Listed records:
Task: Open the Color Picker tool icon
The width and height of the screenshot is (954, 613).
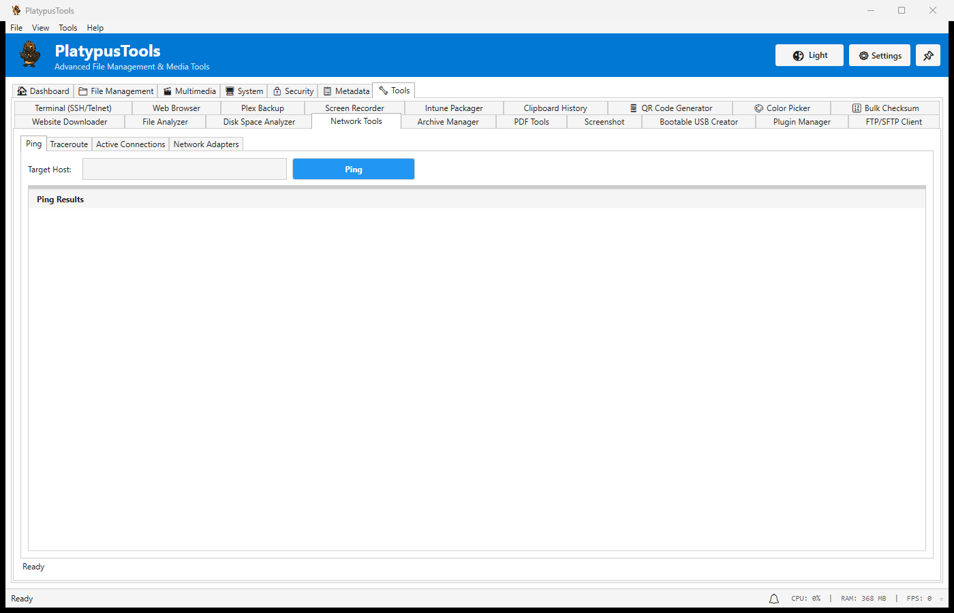Action: tap(758, 108)
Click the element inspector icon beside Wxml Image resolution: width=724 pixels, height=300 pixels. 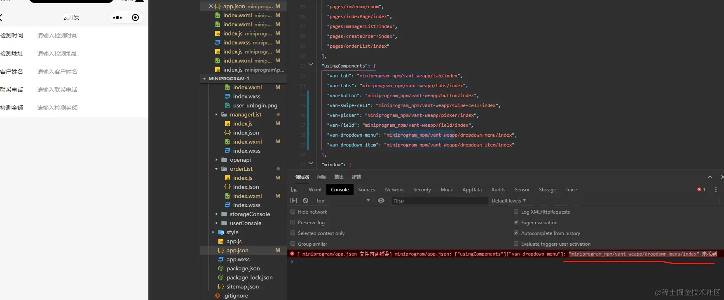(x=294, y=190)
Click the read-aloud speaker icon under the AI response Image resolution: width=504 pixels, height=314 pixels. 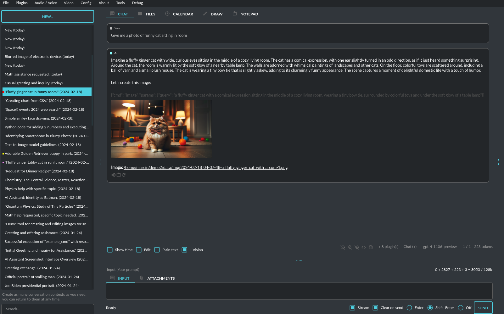[113, 175]
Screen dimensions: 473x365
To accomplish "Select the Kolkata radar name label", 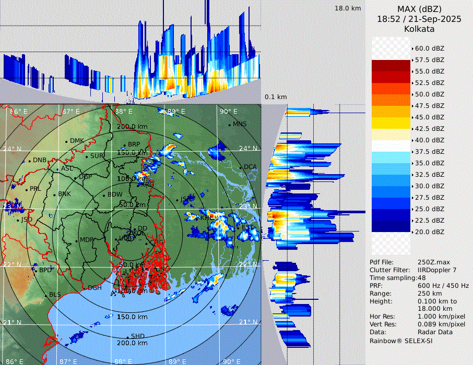I will pos(419,29).
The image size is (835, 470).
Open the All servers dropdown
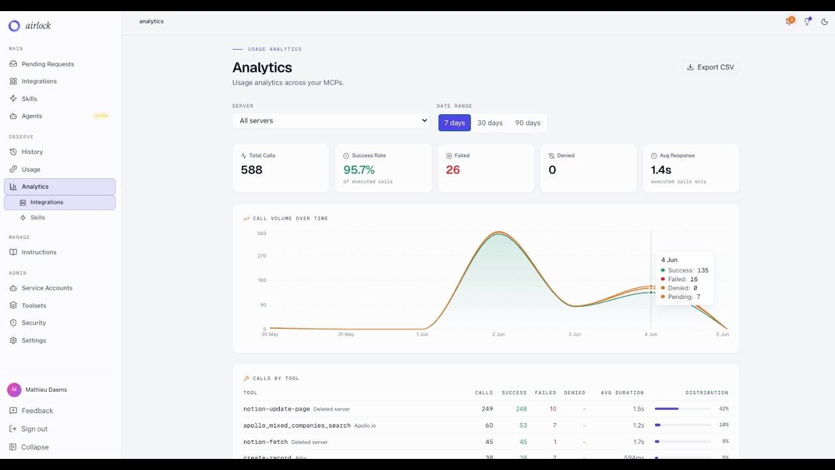pos(331,121)
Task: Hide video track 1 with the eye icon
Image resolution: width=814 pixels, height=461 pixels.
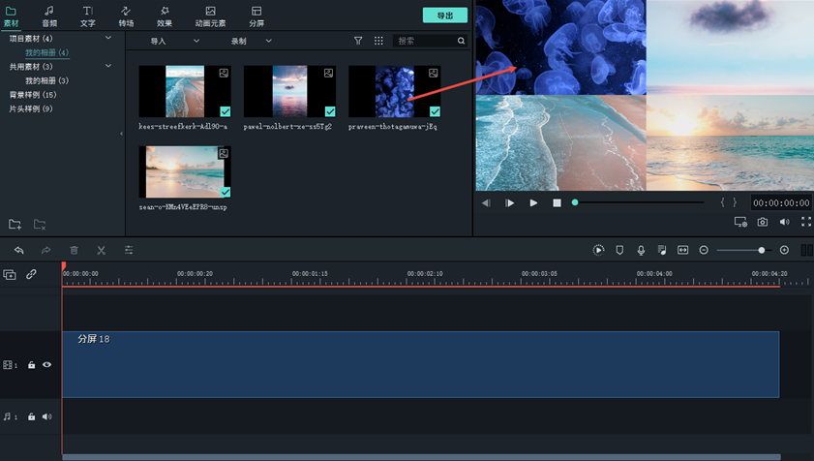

What you will do: Lines in the data that hold "Task" must be located and copied.

Result below:
Task: Open the Color Picker tool icon
Task: Hide video track 1 with the eye icon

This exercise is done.